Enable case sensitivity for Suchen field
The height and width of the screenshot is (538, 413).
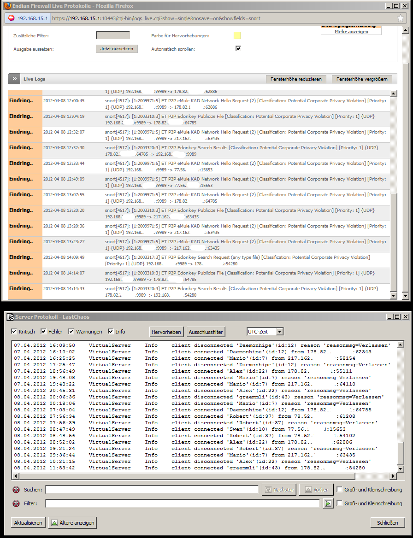point(340,490)
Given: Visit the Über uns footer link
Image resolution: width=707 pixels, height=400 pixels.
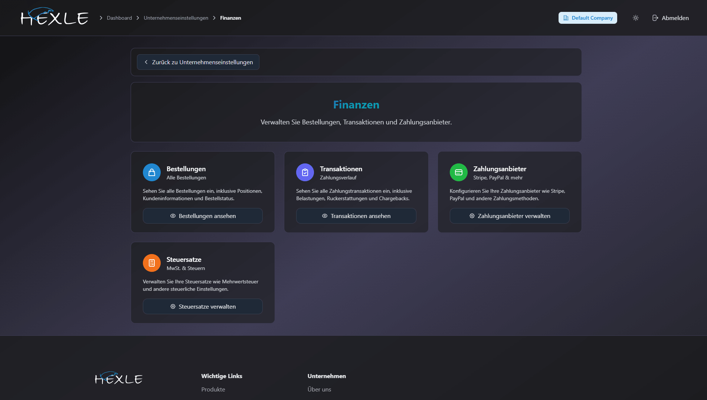Looking at the screenshot, I should [319, 389].
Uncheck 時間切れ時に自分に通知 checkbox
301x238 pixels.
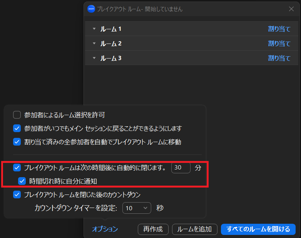pyautogui.click(x=22, y=181)
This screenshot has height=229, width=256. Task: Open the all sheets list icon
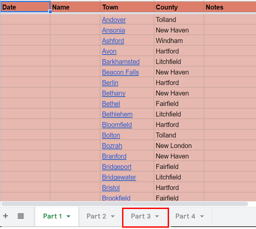[21, 216]
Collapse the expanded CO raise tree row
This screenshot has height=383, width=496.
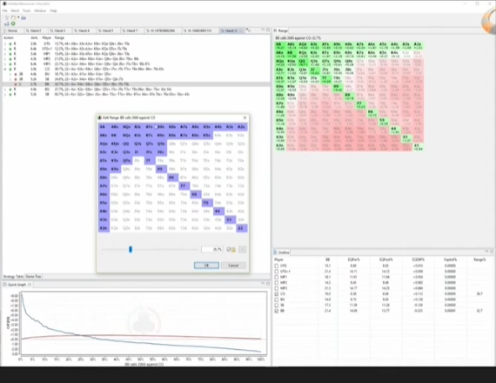click(x=5, y=69)

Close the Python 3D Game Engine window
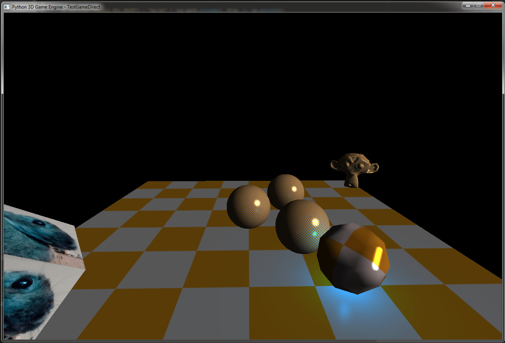point(492,5)
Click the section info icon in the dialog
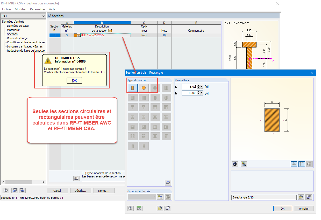Image resolution: width=321 pixels, height=220 pixels. [235, 164]
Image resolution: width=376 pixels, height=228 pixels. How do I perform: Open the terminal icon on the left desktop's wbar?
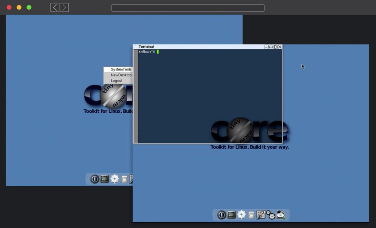104,179
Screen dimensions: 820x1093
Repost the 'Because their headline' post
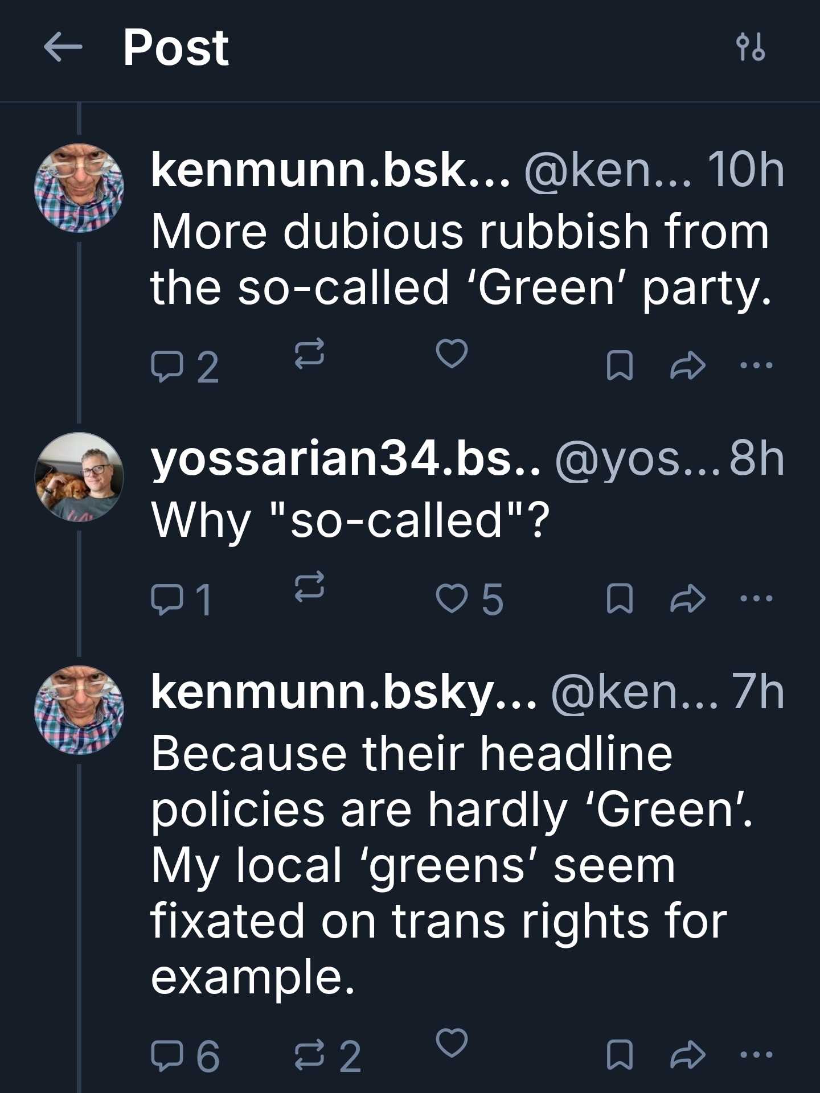[x=310, y=1055]
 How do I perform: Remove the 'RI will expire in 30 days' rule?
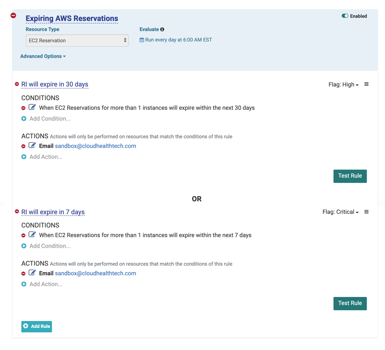[x=17, y=84]
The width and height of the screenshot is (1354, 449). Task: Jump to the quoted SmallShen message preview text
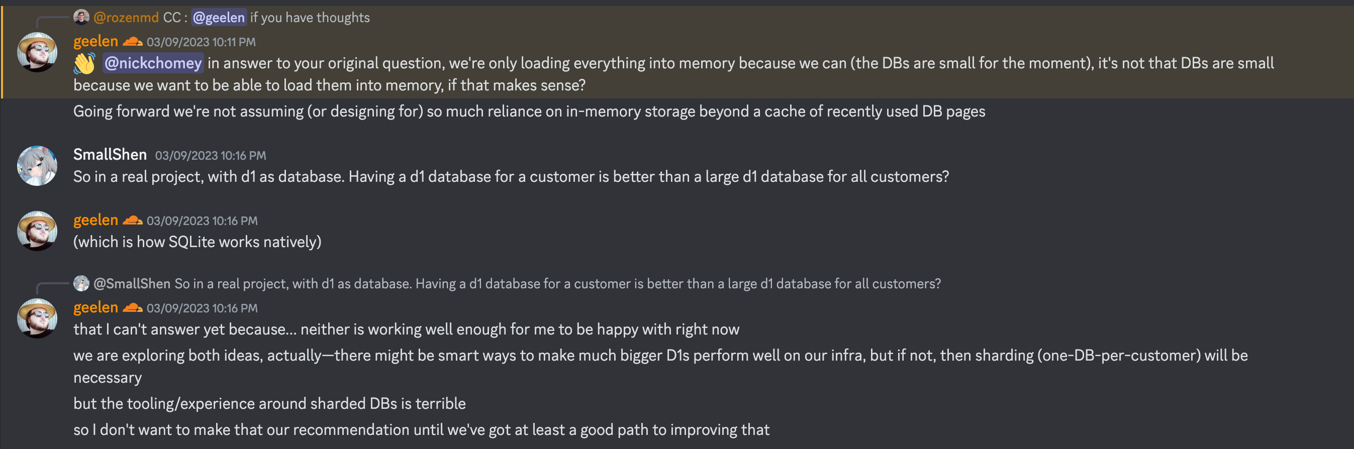557,284
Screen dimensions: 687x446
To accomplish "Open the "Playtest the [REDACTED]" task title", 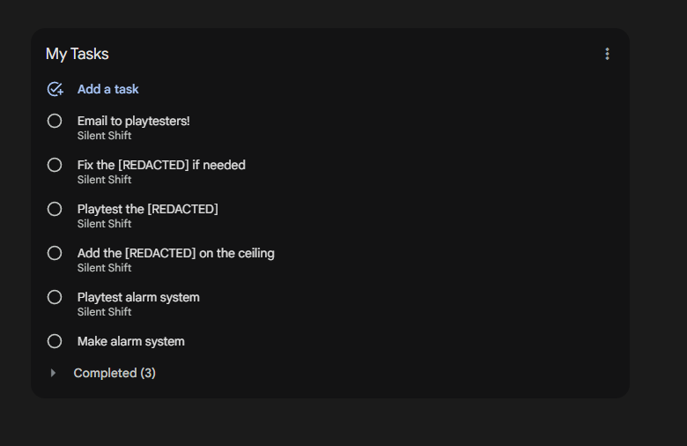I will click(x=147, y=209).
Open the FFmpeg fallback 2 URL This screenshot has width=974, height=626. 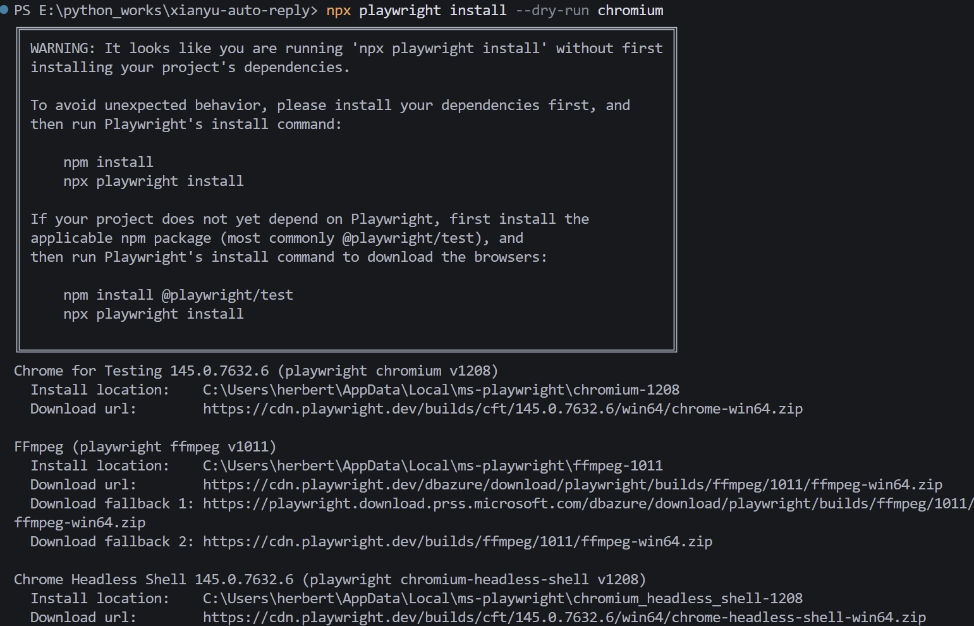tap(457, 542)
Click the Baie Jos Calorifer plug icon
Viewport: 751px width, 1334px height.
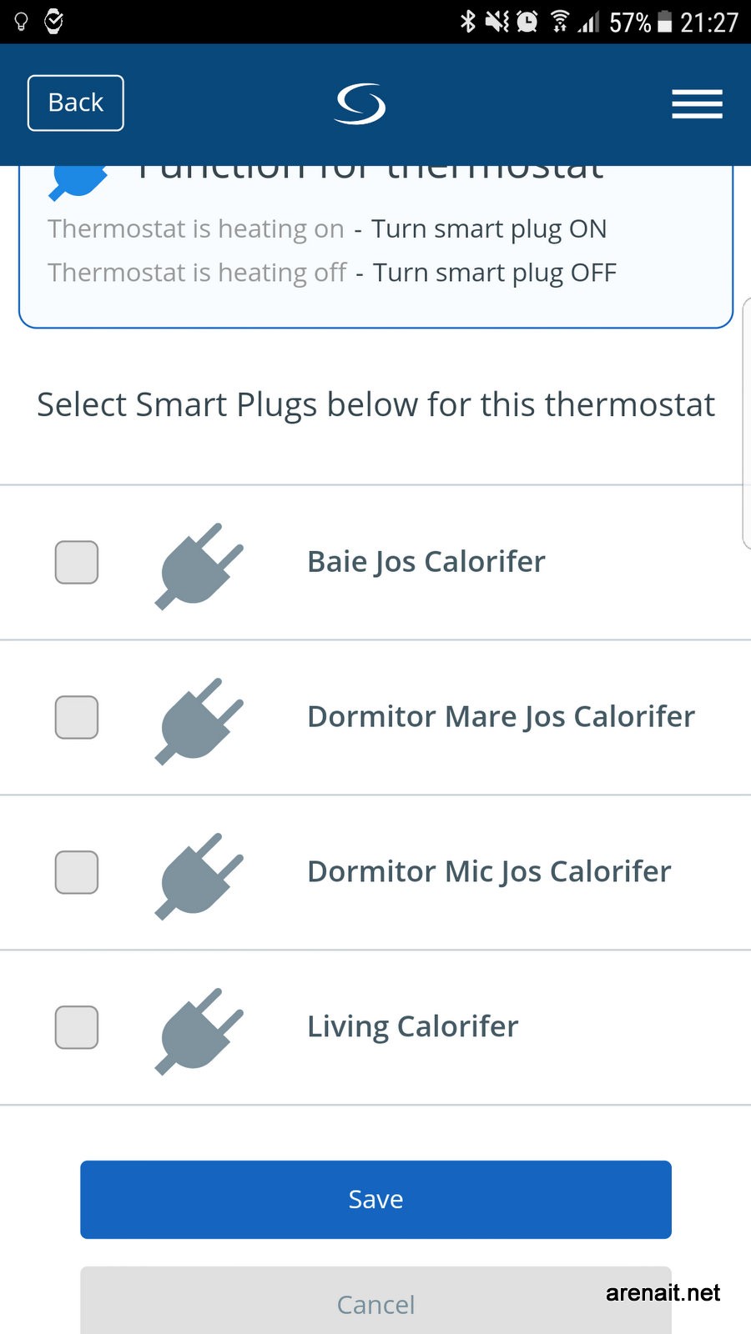pyautogui.click(x=199, y=565)
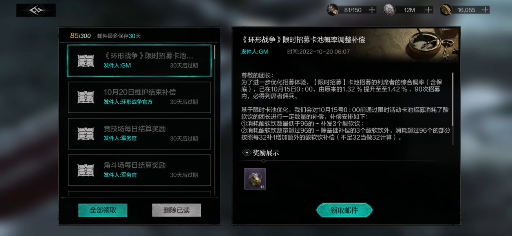
Task: Select the 环形战争限时招募卡池 mail entry
Action: pos(139,60)
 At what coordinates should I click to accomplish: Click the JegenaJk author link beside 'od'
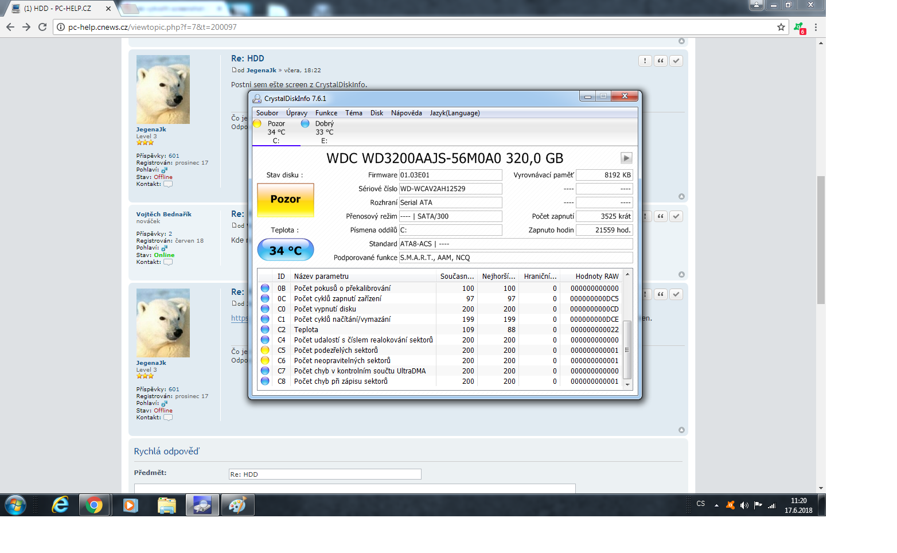click(x=261, y=70)
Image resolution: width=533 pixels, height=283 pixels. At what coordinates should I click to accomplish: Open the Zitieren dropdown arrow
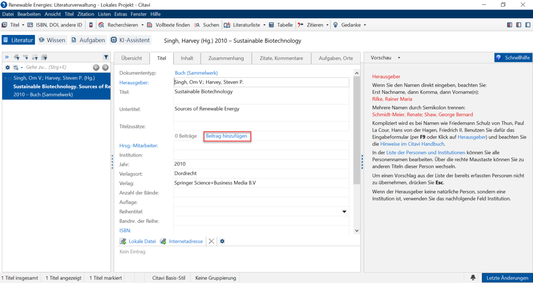click(327, 25)
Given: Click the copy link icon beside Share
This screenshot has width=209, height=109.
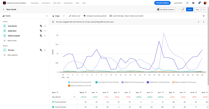Looking at the screenshot, I should (x=183, y=9).
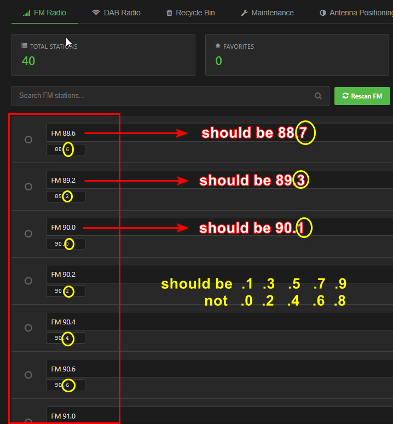
Task: Open the Favorites counter card
Action: [x=298, y=55]
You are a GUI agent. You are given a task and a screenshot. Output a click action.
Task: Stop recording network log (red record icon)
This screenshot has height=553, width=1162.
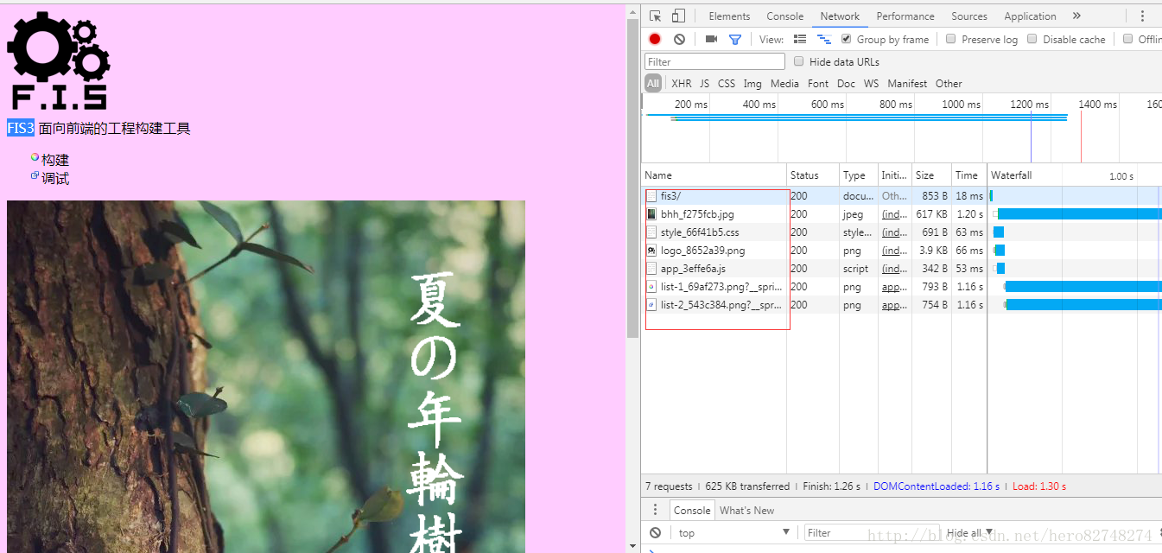click(x=654, y=39)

[Task statement] Your task is to quote exactly the lines from the one with "Click the Baie Jos Calorifer plug icon" through the end of the material, both included, without reproducing any pictures.

[Exercise output]
Click the Baie Jos Calorifer plug icon
Viewport: 751px width, 1334px height.
pyautogui.click(x=199, y=565)
Task: Select the 环形战争限时招募卡池 mail entry
Action: pos(139,60)
 At what coordinates should I click to accomplish: Click the JegenaJk author link beside 'od'
click(x=261, y=70)
Image resolution: width=533 pixels, height=283 pixels. At what coordinates should I click to accomplish: Open the Zitieren dropdown arrow
click(327, 25)
Given: Click the copy link icon beside Share
This screenshot has width=209, height=109.
Looking at the screenshot, I should (x=183, y=9).
Task: Open the Favorites counter card
Action: [x=298, y=55]
You are a GUI agent. You are given a task and a screenshot. Output a click action.
Task: Stop recording network log (red record icon)
This screenshot has height=553, width=1162.
click(x=654, y=39)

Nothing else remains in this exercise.